GC53D-04:
Toward a Simple Probabilistic GCM Emulator for Integrated Assessment of Climate Change Impacts

Friday, 19 December 2014: 2:25 PM
Ian Sue Wing1, Claudia Tebaldi2, Douglas W Nychka3 and Jordan Winkler1, (1)Boston University, Boston, MA, United States, (2)Climate Central, Princeton, NJ, United States, (3)NCAR, Boulder, CO, United States
Abstract:
Climate emulators can bridge spatial scales in integrated assessment in ways that allow us to take advantage of the evolving understanding of the impacts of climate change. The spatial scales at which climate impacts occur are much finer than those of the “damage functions” in integrated assessment models (IAMs), which incorporate reduced form climate models to project changes in global mean temperature, and estimate aggregate damages directly from that. Advancing the state of IA modeling requires methods to generate—in a flexible and computationally efficient manner—future changes in climate variables at the geographic scales at which individual impact endpoints can be resolved.

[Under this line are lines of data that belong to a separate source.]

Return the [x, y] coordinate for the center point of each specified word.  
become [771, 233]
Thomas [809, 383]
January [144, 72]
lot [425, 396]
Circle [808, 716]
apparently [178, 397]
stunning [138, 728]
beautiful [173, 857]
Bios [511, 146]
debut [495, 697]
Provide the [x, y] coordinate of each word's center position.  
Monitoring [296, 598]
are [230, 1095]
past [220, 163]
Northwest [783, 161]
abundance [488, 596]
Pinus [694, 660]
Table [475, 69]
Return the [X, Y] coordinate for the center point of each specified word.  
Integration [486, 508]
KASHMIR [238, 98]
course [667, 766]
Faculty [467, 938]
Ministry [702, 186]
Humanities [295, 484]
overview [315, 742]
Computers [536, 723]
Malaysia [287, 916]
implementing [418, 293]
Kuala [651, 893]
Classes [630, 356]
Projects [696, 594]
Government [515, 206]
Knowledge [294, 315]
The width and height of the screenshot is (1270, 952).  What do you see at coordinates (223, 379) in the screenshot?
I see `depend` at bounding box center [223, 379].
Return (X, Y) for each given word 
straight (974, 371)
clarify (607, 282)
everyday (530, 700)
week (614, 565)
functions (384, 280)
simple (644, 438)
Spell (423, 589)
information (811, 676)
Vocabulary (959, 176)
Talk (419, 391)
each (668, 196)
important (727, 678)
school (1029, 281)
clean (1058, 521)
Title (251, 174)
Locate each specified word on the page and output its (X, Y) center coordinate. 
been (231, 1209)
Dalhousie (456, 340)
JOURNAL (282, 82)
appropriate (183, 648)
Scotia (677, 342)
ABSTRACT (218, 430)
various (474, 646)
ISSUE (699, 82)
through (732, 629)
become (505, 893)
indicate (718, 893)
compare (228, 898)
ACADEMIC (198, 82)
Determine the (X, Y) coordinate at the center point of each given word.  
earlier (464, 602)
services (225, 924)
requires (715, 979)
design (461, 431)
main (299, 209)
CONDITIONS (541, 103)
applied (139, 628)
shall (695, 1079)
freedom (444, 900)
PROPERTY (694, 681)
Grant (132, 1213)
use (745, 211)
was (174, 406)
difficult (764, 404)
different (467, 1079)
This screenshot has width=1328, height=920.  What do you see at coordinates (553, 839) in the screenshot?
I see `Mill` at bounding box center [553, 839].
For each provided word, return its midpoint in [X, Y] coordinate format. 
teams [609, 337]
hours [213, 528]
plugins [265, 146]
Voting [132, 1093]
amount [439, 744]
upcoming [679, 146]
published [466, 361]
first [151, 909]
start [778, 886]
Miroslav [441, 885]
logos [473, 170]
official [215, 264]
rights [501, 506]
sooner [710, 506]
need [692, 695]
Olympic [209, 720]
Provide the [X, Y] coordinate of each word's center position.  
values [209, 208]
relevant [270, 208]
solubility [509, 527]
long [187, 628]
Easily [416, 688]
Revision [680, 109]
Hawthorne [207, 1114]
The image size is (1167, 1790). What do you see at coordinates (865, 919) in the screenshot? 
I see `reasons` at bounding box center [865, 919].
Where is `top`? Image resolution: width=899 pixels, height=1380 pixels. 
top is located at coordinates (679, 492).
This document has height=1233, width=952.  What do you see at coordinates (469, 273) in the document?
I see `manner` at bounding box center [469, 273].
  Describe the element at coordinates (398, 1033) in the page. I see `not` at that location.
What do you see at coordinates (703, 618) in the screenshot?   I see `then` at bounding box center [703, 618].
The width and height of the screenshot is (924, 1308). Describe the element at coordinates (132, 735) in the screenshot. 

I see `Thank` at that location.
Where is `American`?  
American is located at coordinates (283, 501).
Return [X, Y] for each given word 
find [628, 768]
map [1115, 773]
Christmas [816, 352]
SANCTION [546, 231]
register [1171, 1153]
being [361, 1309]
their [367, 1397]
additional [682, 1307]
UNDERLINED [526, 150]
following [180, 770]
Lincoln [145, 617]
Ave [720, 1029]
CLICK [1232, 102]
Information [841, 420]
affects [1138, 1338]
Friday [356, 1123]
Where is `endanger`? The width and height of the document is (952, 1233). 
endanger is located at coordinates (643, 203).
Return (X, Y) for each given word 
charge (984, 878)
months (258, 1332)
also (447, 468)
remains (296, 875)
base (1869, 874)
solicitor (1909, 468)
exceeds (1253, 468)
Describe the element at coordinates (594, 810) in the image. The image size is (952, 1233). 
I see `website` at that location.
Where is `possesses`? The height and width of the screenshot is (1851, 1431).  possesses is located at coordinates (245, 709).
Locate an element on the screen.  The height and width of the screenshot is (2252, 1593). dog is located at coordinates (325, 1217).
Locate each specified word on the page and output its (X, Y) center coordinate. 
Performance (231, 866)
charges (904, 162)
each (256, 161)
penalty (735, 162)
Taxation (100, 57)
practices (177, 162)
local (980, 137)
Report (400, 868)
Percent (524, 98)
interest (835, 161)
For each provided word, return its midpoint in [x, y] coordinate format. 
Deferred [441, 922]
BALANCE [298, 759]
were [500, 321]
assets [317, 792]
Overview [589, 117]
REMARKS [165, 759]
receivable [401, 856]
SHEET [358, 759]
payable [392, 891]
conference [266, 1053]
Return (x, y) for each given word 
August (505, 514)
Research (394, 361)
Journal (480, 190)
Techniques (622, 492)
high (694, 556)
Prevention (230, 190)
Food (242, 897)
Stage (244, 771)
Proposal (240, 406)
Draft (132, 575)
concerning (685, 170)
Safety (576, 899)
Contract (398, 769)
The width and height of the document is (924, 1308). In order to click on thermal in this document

The state of the art uses outputs of global climate models (GCMs) forced by warming scenarios to drive impact calculations. However, downstream integrated assessments are perforce “locked-in" to the particular GCM x warming scenario combinations that generated the meteorological fields of interest—it is not possible assess risk due to the absence of probabilities over warming scenarios or model uncertainty. The availability of reduced-form models which can efficiently simulate the envelope of the response of multiple GCMs to a given amount of warming provides us with capability to create probabilistic projections of fine-scale of meteorological changes conditional on global mean temperature change to drive impact calculations in ways that permit risk assessments.

This presentation documents a prototype probabilistic climate emulator for use as a GCM diagnostic tool and a driver of climate change impact assessments. We use a regression-based approach to construct multi-model global patterns for changes in temperature and precipitation from the CMIP3 archive. Crucially, regression residuals are used to derive a spatial covariance function of the model- and scenario-dependent deviations from the average pattern. By sampling from this manifold we can rapidly generate many realizations of spatially-coherent fields of temperature and precipitation, conditional on future global mean temperature change. We close by outlining the application of our emulator to characterizing climate change risk to global agriculture.